DATA SHOWN section start

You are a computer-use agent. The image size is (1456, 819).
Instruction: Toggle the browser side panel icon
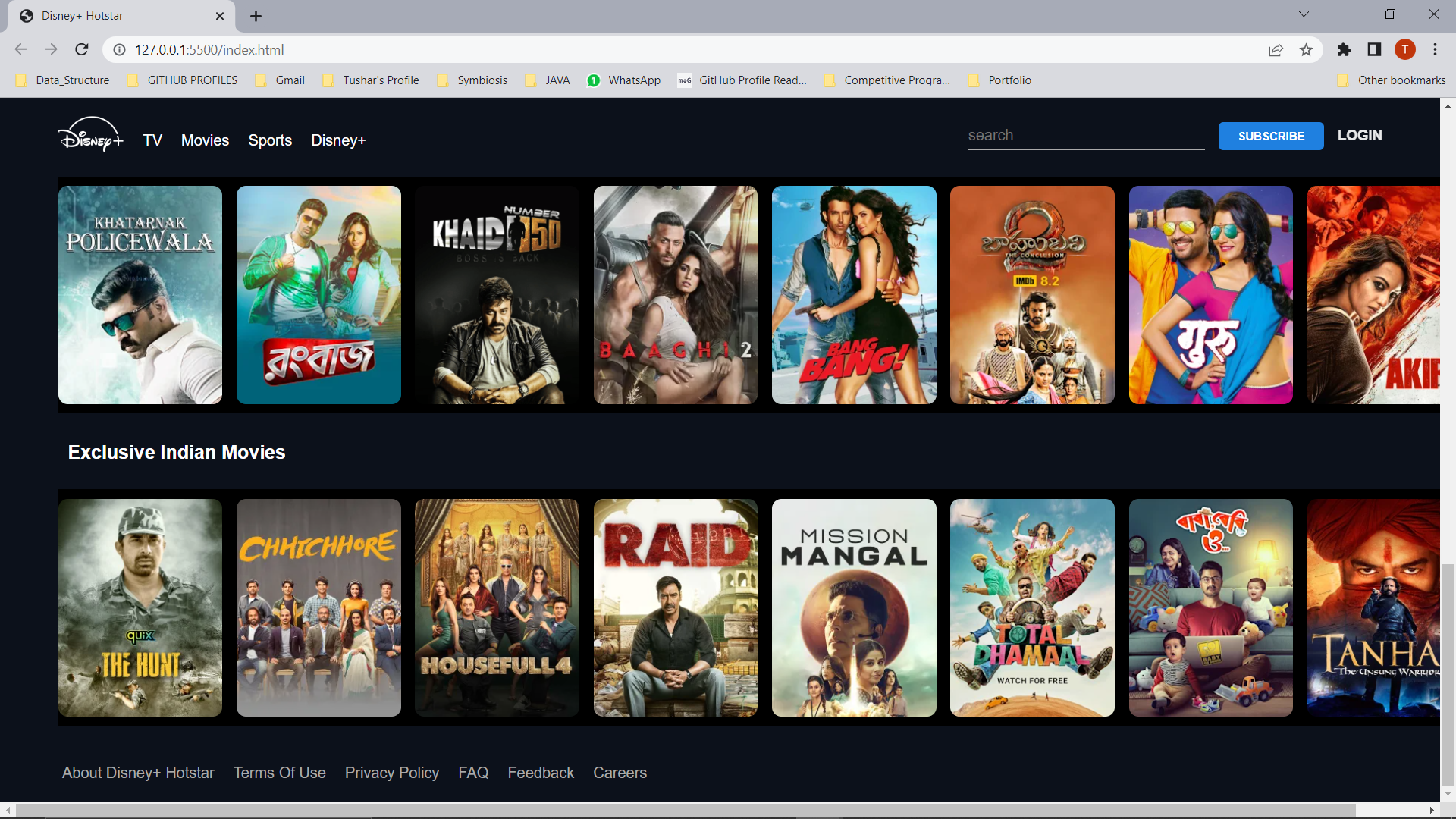(x=1374, y=49)
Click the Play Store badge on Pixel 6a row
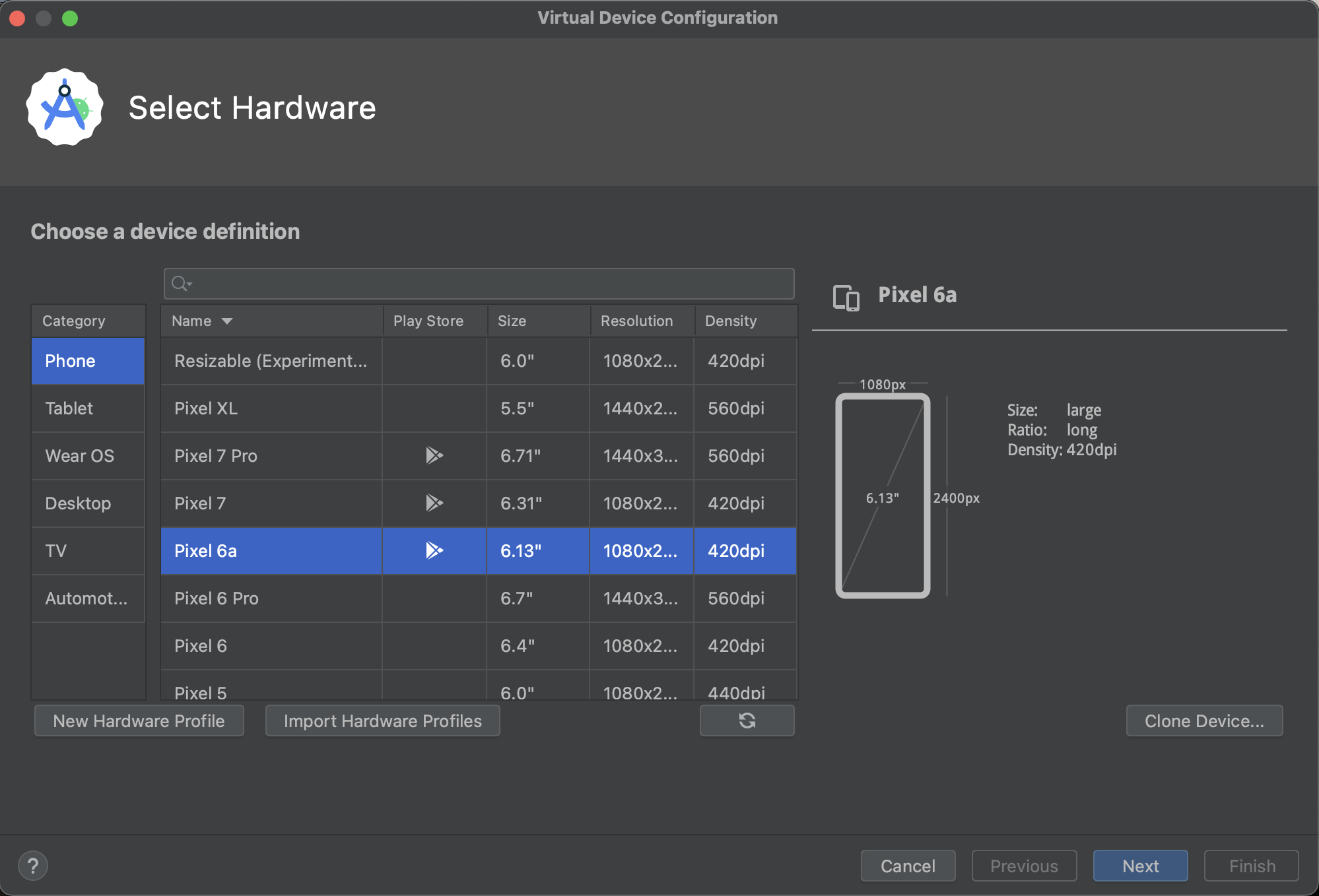Screen dimensions: 1319x896 434,550
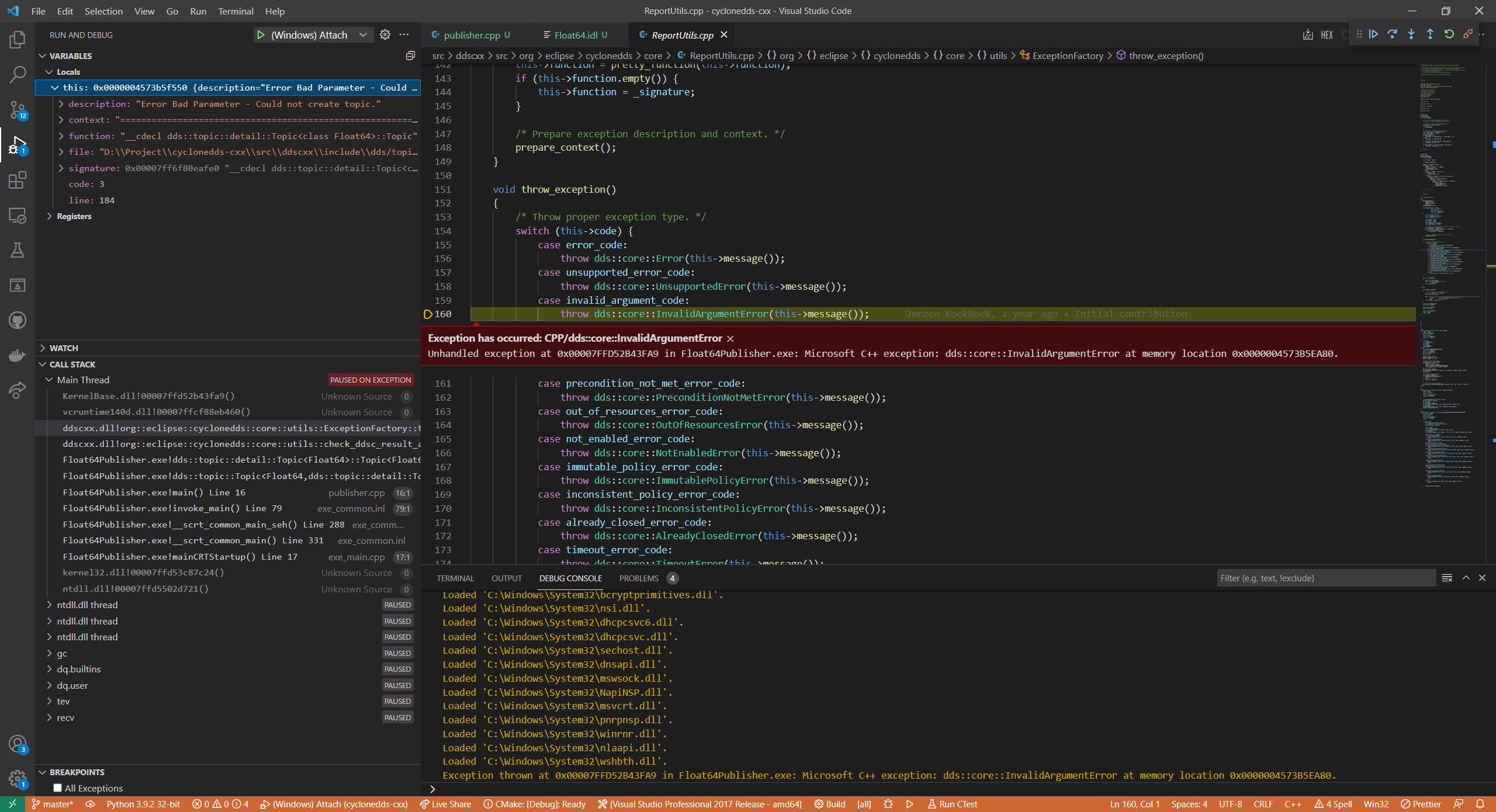
Task: Start Live Share from the status bar
Action: coord(445,804)
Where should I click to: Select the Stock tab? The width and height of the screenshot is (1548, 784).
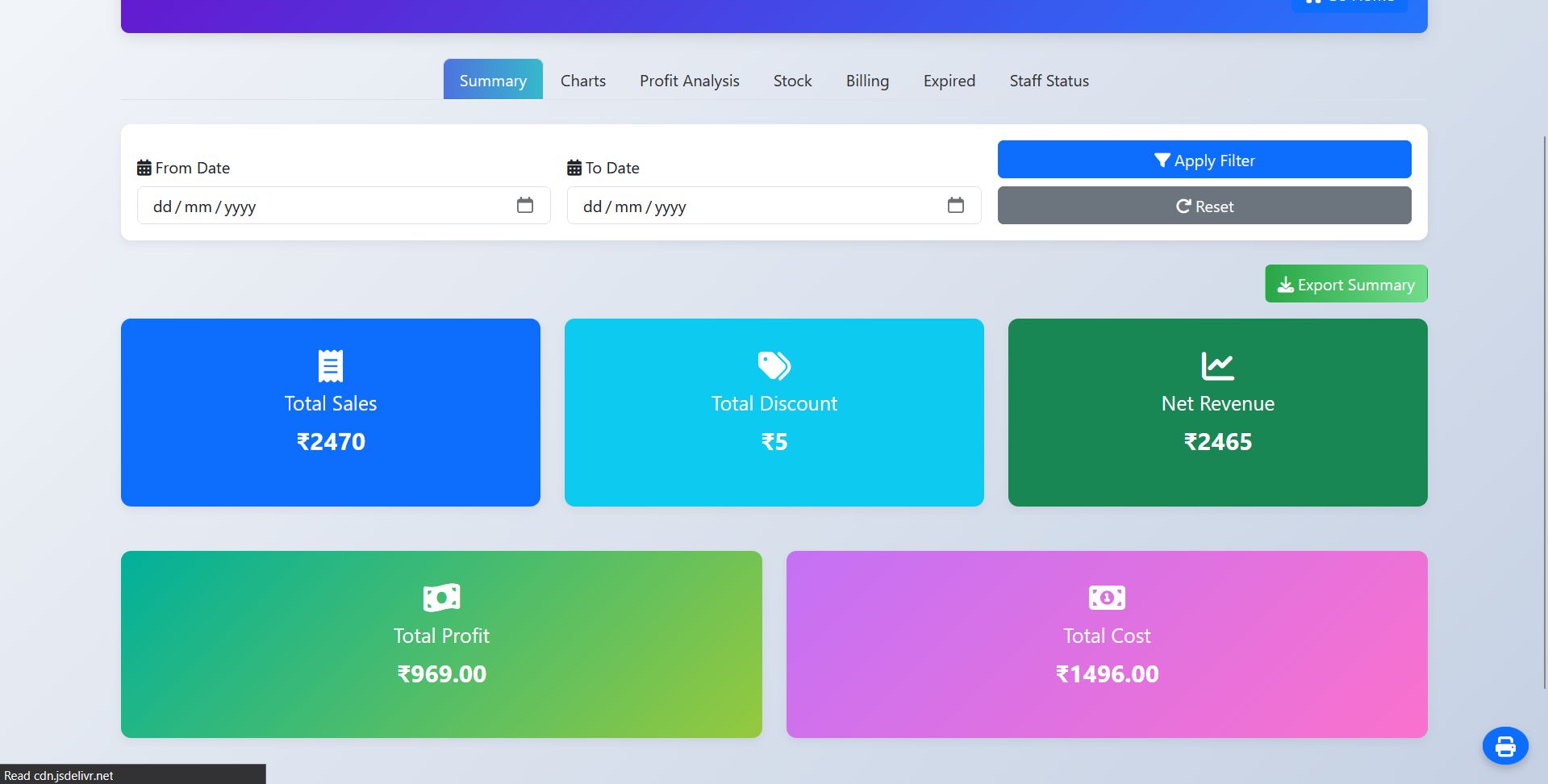point(792,80)
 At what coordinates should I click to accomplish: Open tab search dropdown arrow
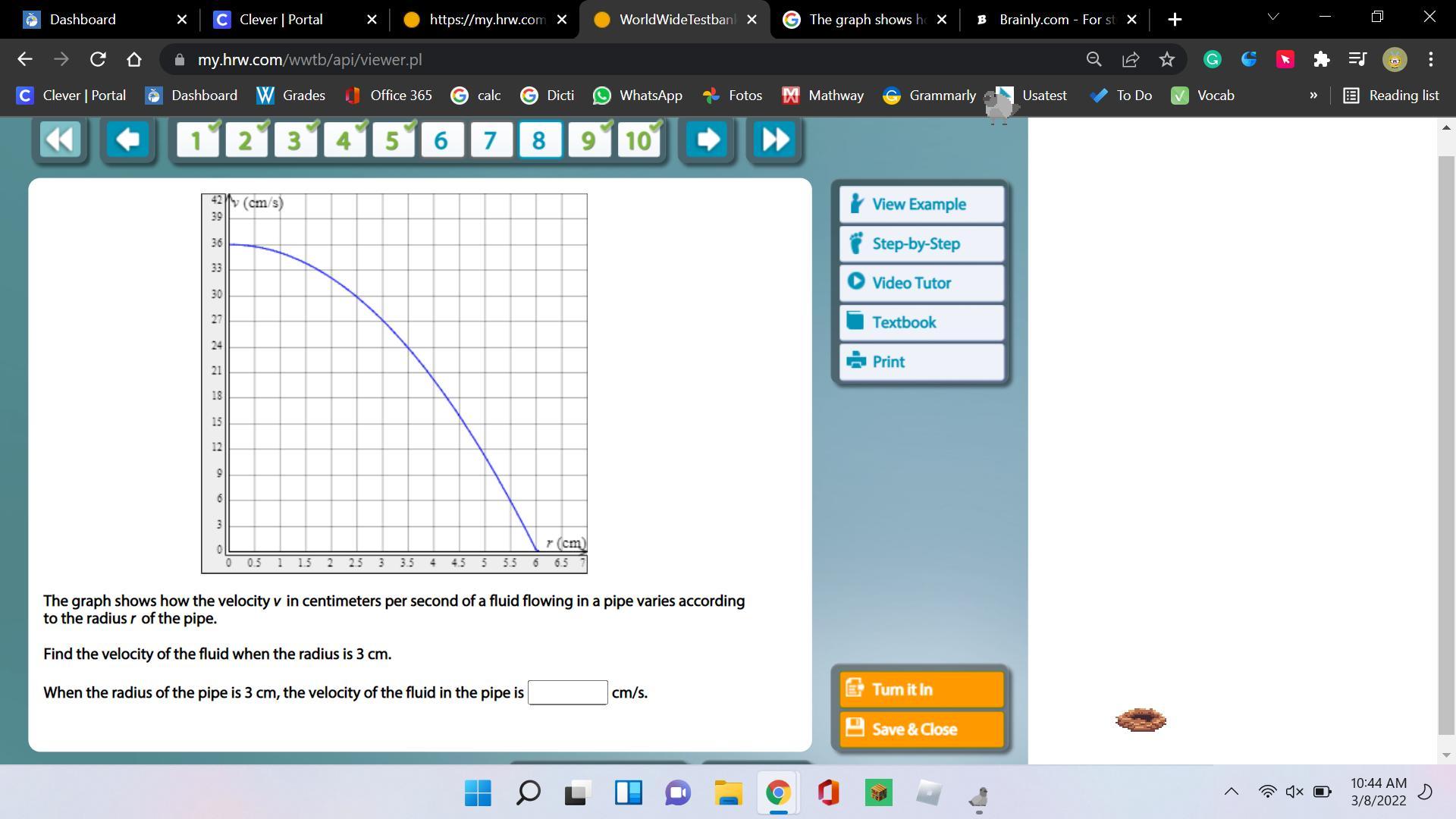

DATA SHOWN section end

Retype each entry exactly. No pictures.

TASK OUTPUT -
You are a computer-use agent. The image size is (1456, 819).
Instruction: Toggle the browser side panel icon
(x=1374, y=49)
Click the Play Store badge on Pixel 6a row
Screen dimensions: 1319x896 434,550
Task: Start Live Share from the status bar
Action: coord(445,804)
Where should I click to: Select the Stock tab? The width and height of the screenshot is (1548, 784).
point(792,80)
 At what coordinates should I click to accomplish: Open tab search dropdown arrow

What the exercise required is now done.